Cependant un problème de frottement est rapidement apparu aux basses températures. Une longue enquête a finalement permis d'identifier les causes, parmi lesquelles un couplage entre les billes du roulement et le champ magnétique environnant. La solution : remplacer les billes en inox par des billes en céramique. Il a fallu également changer le matériau des cages renfermant les billes : substituer au laiton une matière plus « glissante », compatible avec le vide et la cryogénie.
Les essais ont repris au dernier trimestre 2020 avec un test de durée de vie effectué sur 165.000 mouvements, correspondant à 18 ans d'observations sur Metis.
Après la revue finale de design, l'approvisionnement pour les modèles de qualification et de série (14 au total) va pouvoir commencer.
Les autres fournitures de l'Irfu pour Metis
L'Irfu est chargé de la conception et la fabrication du cryomécanisme du « dérotateur de champ » dont la fonction est de compenser la rotation de la Terre pour que l'image du ciel sur les détecteurs soit stable pendant les observations. Ce sera une première mondiale car jusqu'à présent, le dérotateur était toujours à l'extérieur du cryostat.

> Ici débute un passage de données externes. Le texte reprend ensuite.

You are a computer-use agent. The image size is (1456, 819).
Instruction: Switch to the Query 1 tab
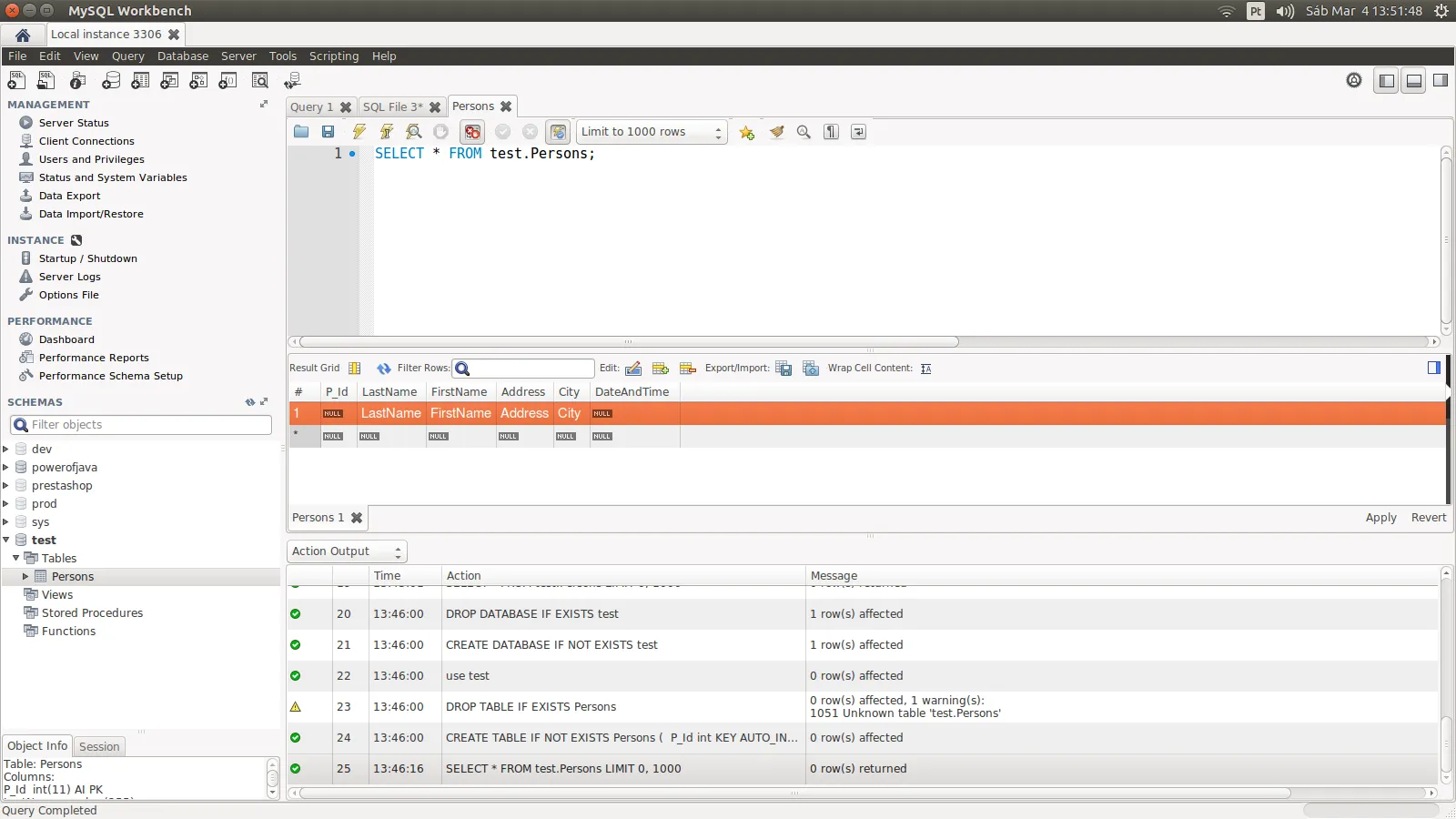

Pour l'intégration et les tests des cryomécanismes, l'institut s'est doté d'une plateforme dédiée rassemblant une zone d'intégration en salle propre et des cryostats utilisant des cryogénérateurs. Celle-ci est réservée au projet Metis jusqu'en 2024.
L'Irfu participe également à la caractérisation détaillée des détecteurs de Metis et met à la disposition du projet un équipement de tests des masques coronographiques, dans la gamme de longueur d'onde de 8 à 12 µm.